Butts County was formed on December 24, 1825 as the sixty-fourth county in Georgia from portions of Henry County and Monroe County. It was named by the Georgia General Assembly in honor of Samuel Butts, an officer who was killed in the Creek War in 1814. A year later, Jackson was created as the first city in the new county and became the county seat. Other towns followed, including Indian Springs (1837); Flovilla (1883); Jenkinsburg (1889); and Pepperton (1897). Indian Springs later became unincorporated and Pepperton was merged with Jackson in 1966, leaving 3 incorporated cities in Butts County. In recent years, Indian Springs has again become a tourist destination including many historic sites, shops, eating establishment and the famous Indian Springs Hotel as its centerpiece.
Much of Butts County and its cities were destroyed by the army of General William T. Sherman in its infamous March to the Seaduring the American Civil War. Butts County struggled for decades afterwards to become economically stable again.

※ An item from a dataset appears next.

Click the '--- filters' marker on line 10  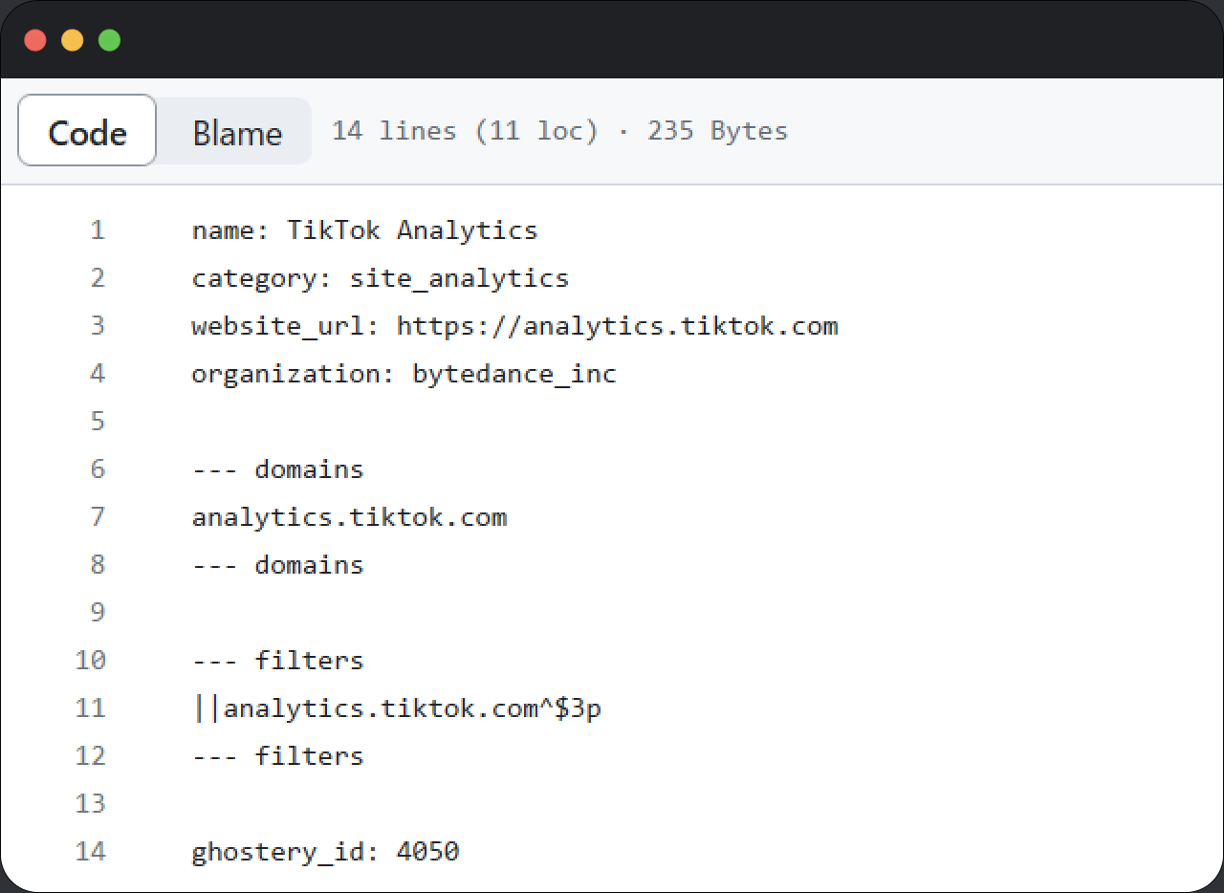pyautogui.click(x=277, y=660)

The arrival of the first railroad train on May 5, 1882 started the resurgence and growth followed. In 1898, caught up in the post-reconstruction fervor that had infected most Georgia counties, Butts County erected a monumental courthouse as a sign of its new prosperity. This building is still in use as a courthouse to this day. The construction of the Lloyd Shoals dam in 1910 created Jackson Lake, a prime recreational lake located primarily in Butts County.
Progress milestones in Butts County include the first telephones in 1884; first waterworks in 1905; electric lights on February 19, 1907; and traffic lights in 1926.